2002年、京都府綾部市内でストーカー対象としていた女性の子供に危害を加える目的で、登校中の児童の列にクルマを突っ込ませて12人を死傷させ、傷害致死などの罪に問われた57歳の男に対する控訴審判決公判が25日、大阪高裁で開かれた。裁判所は一審の懲役18年判決を支持。被告の控訴を棄却した。
問題の事件は2002年1月21日に発生した。集団登校するために綾部市神宮寺町加迫付近の市道を歩いていた小学生の列に乗用車が突っ込み、1人が死亡、11人が重軽傷を負った。クルマを運転していた男は「運転ミス」を主張していたが、この男がストーカー対象としていた女性の子供が被害者に含まれていたことが後に判明。警察ではストーカー行為の延長上に事故があると判断し、傷害致死傷容疑で送検。検察も同罪で起訴していた。
京都地裁舞鶴支部は2004年11月、「事故は偶発的に発生したものではなく、故意によって起こされた。ストーカー対象の女性に対する“意趣返し”の一環であり、自己中心的かつ無差別で冷酷な凶行だった」として、懲役18年の実刑判決を言い渡した。被告の男は公判中に「検察はしつこい、検察こそがストーカーだ」などの不規則発言を繰り返し、一審判決の際にも大騒ぎして退廷を命じられるほどだった。
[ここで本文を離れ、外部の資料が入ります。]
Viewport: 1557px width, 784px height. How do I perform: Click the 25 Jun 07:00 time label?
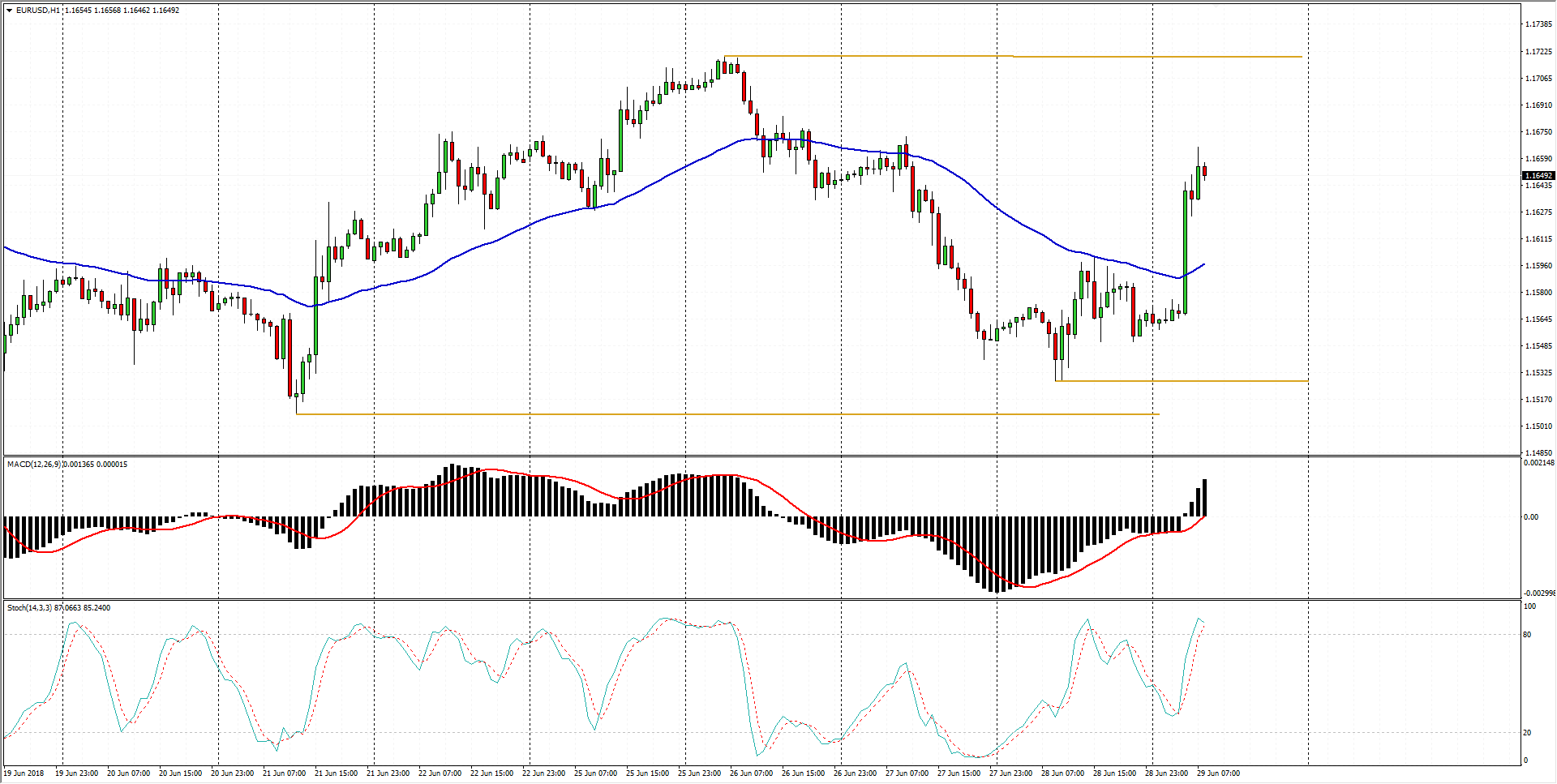click(595, 773)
25日に行われた控訴審判決公判で、大阪高裁の片岡博裁判長は、被告の「腰の痙攣が原因で急ハンドルを切ってしまったことが原因であり、ブレーキも掛けた。故意ではない」という主張に対し、「故意でなかったとする被告の供述は信用できない」とこれを退けた。その上で「様々な状況証拠からも計画的な犯行だったことは明確で、無関係な子供を巻き込んだ罪は重い」として被告の控訴を棄却。一審の京都地裁舞鶴支部判決を支持した。